4. Performance Considerations
Configuration extensions, additional reports and processing should not cause degradation of service performance. Therefore, the queries used in the built-in language must be optimally constructed and comply with standards (for more details, see here and here ). Typical reasons for non-optimal query performance and methods for query optimization are discussed in the article 1C:ITS by link.
Particular attention should be paid to optimizing:
- joins with virtual tables, subqueries (they can lead to a significant slowdown in the query);
- selections with "OR";
- queries with by retrieving data through a dot from fields of a composite reference type (when executing such a query, a join will be performed with all tables of objects included in the composite type).
Common refusal formulations:
- The query is not constructed optimally.
- You must follow the recommendations of https://its.1c.ru/db/metod8dev/content/5842/hdoc.
When writing a configuration extension, additional report and processing, you must avoid code that can lead to unreasonably increased consumption of processor time.

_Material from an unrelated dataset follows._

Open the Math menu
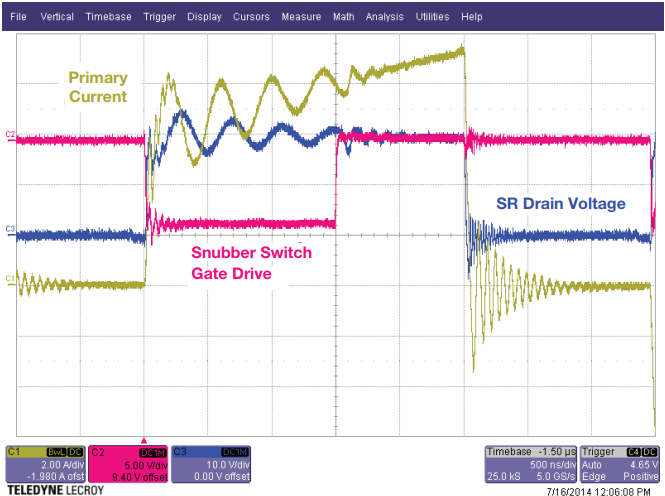 343,17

First of all, this concerns “empty” cycles:
5. Universal processing and extensions
You should avoid universal configuration extensions, additional processing, especially if they can change user data. You should create extensions and processing aimed at solving specific problems. Universal extensions and handlers are dangerous for the following reasons:
- their use may require a high level of user qualification, which cannot be guaranteed;
- the user may change the details of service objects or objects that he did not intend to change;
- the business logic of the application solution may be violated.
Common refusal formulations:
- We cannot allow the use of universal handlers, since their use requires a high level of user qualification, which cannot be guaranteed.
6. Using temporary files
When accessing temporary files, you must follow the requirements of the standards described at the link. In particular, it is incorrect to write:
<big>TempFile = "/tmp/temx.txt"</big>
Correct:
<big>TempFile = GetTempFileName("txt")</big>
In this case:
- the uniqueness of the temporary file name is guaranteed;
- automatic cleaning is performed when the workflow is restarted.

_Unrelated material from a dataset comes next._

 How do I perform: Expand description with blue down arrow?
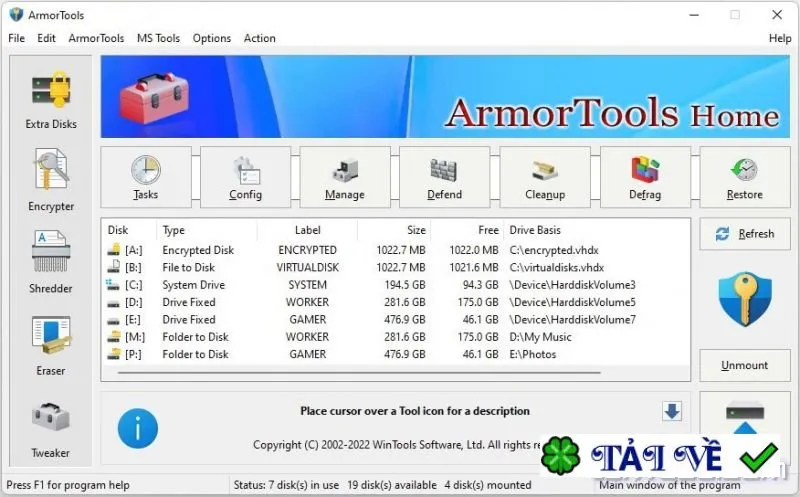(672, 411)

It is also necessary to ensure that temporary files are deleted after use.
Common refusal formulations:
- To get the name of the temporary file, you must use the GetTemporaryFileName() method;
- You must delete temporary files after use.
7. Other issues
When developing configuration extensions, additional reports and processing, the following requirements must be taken into account.
- Long-term operations must be performed in the background (for more details, see here and here).
- If user data leaves the service, the user must consent to this.
- The standard logic of application solutions (configurations). Do not disable standard mechanisms and checks, for example, using constructions like:
<big>DataExchange.Loading = True</big>
- Do not hide system information about errors received in the Attempt' — Exception operator from the user. Without this information, it will be much more difficult for the service support service to understand the causes of the error.